Project Proposal
15-745 Optimizing Compilers, Spring 2014
Danny Zhu (dannyz)
Yuzi Nakamura (ynakamur)
Ben Humberston (bhumbers)
https://cs.cmu.edu/~dannyz/compilers/
We propose to build a system for compiling imperative functions in C++ to an accelerated yet approximated version of that function (also C++ code). The approximating functions will retain the same signature as the original functions, making them suitable for substitution in the source program without modification.
Our project is inspired by the work "Neural Acceleration for General-Purpose Approximate Programs", though we will only be using software approximators rather than implementing specialized neural network hardware. The compiler itself will be implemented in Python.
We'd like to apply this system to problems that involve the computation of some function over a 2D spatial grid. Applications which use this output may require that the approximations preserve important features of the grid such as the locations of the maximum and minimum values.
75% Goal
100% Goal
125% Goal
System
Approximators:
Applications:
The compilation system is the critical path.

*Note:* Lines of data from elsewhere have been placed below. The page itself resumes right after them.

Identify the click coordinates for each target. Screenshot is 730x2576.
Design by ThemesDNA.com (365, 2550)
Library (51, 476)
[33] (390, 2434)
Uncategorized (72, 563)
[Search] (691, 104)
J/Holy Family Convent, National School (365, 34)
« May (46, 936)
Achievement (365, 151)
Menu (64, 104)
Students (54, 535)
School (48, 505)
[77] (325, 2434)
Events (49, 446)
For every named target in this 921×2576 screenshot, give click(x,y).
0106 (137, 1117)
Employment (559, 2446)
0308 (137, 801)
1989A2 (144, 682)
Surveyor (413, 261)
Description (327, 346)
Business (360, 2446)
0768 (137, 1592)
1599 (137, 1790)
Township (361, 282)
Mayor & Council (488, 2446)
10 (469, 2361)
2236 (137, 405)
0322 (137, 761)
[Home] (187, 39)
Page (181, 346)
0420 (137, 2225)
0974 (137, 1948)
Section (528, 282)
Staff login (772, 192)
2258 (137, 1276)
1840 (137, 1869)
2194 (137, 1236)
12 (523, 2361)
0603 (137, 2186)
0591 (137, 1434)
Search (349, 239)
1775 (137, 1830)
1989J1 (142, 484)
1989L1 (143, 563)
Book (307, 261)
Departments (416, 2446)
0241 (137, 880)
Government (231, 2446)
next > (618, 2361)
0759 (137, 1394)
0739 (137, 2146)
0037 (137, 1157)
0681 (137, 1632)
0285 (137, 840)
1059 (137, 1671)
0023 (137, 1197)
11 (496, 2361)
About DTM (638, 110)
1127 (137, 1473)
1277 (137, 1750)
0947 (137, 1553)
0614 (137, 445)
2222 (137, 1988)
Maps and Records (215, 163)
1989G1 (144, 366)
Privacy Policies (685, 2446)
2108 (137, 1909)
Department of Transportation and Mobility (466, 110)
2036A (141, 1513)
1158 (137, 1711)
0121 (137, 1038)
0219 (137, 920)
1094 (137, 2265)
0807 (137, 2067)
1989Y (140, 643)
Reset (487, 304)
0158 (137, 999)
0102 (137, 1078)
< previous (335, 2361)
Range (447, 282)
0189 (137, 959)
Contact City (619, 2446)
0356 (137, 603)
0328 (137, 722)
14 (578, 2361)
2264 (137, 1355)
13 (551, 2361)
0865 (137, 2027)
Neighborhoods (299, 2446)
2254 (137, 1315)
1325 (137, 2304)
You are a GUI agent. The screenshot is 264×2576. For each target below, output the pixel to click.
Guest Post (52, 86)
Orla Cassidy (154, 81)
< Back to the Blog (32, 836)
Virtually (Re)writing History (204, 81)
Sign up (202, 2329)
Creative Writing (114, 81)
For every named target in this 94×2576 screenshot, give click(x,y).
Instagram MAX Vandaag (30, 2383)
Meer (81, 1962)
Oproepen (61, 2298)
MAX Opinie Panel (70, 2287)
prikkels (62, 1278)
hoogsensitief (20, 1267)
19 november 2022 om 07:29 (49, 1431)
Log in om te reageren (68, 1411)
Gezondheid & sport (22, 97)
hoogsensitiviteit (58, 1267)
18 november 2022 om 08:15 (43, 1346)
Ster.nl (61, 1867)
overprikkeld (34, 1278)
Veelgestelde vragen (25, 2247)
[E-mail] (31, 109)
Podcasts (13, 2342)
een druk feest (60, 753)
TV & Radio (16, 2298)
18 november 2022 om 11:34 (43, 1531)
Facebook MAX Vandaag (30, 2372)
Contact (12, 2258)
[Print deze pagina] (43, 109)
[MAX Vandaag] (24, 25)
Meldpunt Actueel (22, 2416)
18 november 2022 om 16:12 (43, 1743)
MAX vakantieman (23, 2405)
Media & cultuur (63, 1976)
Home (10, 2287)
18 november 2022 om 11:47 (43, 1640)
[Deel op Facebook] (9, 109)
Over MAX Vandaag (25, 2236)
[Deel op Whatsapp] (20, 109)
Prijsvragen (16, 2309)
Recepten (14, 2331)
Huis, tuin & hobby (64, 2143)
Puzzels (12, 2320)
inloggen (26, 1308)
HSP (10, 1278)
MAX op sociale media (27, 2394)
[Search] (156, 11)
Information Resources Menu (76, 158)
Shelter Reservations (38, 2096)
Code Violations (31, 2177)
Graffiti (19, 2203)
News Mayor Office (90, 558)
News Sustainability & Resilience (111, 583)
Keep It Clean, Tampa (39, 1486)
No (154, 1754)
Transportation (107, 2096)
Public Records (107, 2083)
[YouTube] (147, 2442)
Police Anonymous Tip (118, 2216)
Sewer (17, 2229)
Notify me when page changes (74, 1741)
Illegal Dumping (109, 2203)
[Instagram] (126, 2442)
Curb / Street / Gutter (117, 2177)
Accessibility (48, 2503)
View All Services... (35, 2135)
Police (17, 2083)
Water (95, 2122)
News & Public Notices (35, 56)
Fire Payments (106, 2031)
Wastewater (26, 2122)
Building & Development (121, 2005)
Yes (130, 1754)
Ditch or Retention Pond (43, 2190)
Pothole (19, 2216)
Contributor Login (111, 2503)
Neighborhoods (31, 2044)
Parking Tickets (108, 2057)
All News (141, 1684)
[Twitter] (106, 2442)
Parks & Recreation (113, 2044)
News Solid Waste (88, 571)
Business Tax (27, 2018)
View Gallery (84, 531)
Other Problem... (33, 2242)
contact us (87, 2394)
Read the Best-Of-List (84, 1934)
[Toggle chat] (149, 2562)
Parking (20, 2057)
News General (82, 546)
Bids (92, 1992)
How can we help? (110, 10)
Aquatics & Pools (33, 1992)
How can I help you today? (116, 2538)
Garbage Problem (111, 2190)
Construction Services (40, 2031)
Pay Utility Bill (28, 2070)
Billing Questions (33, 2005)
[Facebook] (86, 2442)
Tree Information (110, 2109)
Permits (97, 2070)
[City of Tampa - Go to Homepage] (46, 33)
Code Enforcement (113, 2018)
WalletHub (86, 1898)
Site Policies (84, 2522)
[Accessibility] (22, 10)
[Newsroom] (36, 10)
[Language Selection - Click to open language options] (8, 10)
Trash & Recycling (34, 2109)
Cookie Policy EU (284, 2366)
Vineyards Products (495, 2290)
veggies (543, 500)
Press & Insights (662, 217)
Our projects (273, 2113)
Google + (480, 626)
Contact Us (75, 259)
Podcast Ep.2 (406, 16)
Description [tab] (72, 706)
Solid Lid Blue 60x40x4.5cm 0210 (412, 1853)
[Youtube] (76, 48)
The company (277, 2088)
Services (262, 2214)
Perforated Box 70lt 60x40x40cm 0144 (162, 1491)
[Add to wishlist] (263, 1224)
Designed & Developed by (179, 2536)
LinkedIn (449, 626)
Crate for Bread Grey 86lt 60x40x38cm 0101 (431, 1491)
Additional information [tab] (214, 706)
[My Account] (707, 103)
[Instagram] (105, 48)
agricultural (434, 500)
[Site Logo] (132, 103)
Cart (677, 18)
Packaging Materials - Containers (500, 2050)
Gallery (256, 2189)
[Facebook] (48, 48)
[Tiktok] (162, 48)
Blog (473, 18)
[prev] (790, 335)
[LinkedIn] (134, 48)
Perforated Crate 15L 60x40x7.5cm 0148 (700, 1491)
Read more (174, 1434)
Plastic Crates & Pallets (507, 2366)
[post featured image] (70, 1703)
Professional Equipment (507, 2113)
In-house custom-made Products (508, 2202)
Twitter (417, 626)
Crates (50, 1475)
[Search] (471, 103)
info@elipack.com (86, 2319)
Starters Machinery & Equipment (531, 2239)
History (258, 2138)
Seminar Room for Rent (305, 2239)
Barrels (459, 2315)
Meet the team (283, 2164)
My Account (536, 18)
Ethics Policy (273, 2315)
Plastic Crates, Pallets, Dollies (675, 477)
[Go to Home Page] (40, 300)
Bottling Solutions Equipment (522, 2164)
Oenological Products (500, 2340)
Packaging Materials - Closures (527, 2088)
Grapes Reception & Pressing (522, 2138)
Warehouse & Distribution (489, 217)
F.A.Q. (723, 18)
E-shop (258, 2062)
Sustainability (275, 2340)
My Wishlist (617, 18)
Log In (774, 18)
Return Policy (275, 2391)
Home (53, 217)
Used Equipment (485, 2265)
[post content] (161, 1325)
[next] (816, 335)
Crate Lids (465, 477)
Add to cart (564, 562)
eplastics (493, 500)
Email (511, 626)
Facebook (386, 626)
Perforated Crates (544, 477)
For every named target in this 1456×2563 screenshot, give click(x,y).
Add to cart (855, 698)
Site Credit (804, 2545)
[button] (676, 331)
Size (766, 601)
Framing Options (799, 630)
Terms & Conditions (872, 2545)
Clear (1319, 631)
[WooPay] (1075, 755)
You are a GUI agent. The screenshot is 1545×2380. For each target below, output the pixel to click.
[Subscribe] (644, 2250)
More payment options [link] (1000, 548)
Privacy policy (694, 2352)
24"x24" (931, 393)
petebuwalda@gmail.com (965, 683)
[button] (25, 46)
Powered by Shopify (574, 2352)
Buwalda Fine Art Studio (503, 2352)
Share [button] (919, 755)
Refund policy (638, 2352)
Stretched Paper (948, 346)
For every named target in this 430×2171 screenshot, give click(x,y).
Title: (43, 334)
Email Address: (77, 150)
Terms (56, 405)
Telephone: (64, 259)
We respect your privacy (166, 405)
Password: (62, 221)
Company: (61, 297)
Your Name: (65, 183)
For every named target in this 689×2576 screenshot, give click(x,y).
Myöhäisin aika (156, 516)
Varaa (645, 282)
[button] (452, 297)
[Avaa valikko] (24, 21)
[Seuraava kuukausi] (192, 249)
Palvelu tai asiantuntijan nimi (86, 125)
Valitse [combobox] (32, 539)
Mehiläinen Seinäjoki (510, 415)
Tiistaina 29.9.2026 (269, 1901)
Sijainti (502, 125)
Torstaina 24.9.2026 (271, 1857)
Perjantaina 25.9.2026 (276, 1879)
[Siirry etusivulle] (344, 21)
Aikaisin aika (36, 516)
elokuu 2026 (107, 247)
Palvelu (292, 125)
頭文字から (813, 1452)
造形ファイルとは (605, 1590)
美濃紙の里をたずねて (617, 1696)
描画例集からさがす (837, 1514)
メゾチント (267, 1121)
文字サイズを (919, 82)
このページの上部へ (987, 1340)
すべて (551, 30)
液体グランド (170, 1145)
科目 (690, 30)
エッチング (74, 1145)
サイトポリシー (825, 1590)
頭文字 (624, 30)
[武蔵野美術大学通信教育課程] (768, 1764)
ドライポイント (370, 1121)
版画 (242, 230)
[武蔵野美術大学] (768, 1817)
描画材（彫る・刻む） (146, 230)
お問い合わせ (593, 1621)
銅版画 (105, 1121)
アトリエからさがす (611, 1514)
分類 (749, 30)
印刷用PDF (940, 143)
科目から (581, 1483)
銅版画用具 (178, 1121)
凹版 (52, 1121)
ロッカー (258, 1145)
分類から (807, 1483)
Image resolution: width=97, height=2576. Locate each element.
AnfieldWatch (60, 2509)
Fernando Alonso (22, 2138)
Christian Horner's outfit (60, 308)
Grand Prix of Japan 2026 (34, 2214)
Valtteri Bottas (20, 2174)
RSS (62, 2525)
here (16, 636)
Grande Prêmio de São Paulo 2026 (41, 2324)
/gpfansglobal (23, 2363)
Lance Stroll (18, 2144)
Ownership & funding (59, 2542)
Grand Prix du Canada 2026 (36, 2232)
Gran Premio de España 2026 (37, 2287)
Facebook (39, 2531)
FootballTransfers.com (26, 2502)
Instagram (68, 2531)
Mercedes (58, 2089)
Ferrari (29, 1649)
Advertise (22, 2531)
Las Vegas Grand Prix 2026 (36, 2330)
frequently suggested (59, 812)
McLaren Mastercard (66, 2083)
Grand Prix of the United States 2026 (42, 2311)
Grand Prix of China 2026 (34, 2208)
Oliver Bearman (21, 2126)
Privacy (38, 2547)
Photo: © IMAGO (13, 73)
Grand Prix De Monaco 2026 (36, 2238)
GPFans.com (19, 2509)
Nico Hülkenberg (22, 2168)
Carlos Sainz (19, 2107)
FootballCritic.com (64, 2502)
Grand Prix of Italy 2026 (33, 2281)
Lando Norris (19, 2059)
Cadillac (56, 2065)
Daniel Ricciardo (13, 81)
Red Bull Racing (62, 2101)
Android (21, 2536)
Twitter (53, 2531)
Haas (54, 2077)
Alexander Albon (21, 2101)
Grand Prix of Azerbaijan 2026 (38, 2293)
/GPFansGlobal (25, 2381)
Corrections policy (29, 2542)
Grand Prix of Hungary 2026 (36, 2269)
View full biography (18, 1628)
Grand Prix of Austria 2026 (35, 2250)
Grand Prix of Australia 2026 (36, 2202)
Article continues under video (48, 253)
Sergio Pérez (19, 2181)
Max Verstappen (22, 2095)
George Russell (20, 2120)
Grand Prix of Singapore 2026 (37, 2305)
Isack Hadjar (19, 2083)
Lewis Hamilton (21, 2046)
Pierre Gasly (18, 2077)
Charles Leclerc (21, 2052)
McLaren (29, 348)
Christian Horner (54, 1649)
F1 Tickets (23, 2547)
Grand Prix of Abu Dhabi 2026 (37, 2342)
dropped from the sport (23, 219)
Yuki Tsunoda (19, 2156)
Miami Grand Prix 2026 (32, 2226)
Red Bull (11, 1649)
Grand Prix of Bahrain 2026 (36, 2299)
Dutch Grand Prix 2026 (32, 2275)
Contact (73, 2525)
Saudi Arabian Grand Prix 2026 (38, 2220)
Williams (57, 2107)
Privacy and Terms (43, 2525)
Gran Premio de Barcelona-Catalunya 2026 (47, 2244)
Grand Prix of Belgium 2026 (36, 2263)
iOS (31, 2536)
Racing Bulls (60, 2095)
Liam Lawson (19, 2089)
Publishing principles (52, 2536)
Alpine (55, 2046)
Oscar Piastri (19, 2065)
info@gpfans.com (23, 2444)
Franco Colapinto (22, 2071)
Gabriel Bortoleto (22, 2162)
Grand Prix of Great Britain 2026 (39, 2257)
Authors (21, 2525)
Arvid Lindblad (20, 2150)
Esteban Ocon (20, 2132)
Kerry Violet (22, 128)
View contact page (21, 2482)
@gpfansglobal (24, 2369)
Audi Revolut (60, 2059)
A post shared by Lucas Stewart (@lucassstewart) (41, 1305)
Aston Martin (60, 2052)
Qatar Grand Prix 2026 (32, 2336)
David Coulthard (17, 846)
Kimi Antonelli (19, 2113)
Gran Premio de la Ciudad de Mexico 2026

We also need at least one approximator that demonstrates how future approximators could be implemented for the system.
Schedule
Week | Ben | Danny | Yuzi |
March 16th - 22nd | Compiler interface design | Compiler interface design & marshall test functions from domain application | Compiler interface design |
March 23rd - 29th | Implement compiler structure (using placeholder approximator) | Implement compiler structure | Literature search & some compiler implementation |
March 30th - April 5th | Implement approximator quality evaluator | Begin Approximator A implementation | Implement approximator quality evaluator |
April 6th - April 12th | Implement Approximator B | Complete initial Approximator A implementation | Begin writing Approximator C |
April 13th - April 19th | Write milestone report Initial Approximator A & B evaluations | Write milestone report Initial Approximator A & B evaluations | Complete initial Approximator C implementation |
April 20th - April 26th | Final Approximator A & B debugging & evaluation | Final Approximator A & B debugging & evaluation | Approximator C evaluation & debugging |
April 27th - April 30th | Final Report/Poster | Final Report/Poster | Final Report/Poster |
Milestone (April 17th)
By April 17th, we aim to implement a compiler which generates different variations of approximating functions for a given C++ function. The output is also a C++ function, ready for integration into a final system. We aim to have at least two variations by this date: a neural network as well as one other approximation model. We also will have preliminary evaluation of the effectiveness of each model for a particular domain application (eg: RoboCup).
Motivating Reference
Hadi Esmaeilzadeh, Adrian Sampson, Luis Ceze, and Doug Burger.
"Neural Acceleration for General-Purpose Approximate Programs," in Proceedings of the 2012 45th Annual IEEE/ACM International Symposium on Microarchitecture (MICRO-45),
December 2012.
Resources
We plan to implement our C++-to-C++ compiler using Python. We may make use of popular machine learning toolkits in order to aid in generating the approximators.
To provide test inputs for our quality evaluation, we may use C++ functions from one of the group member’s code for RoboCup, or numerical benchmarks such as those used in the neural acceleration paper.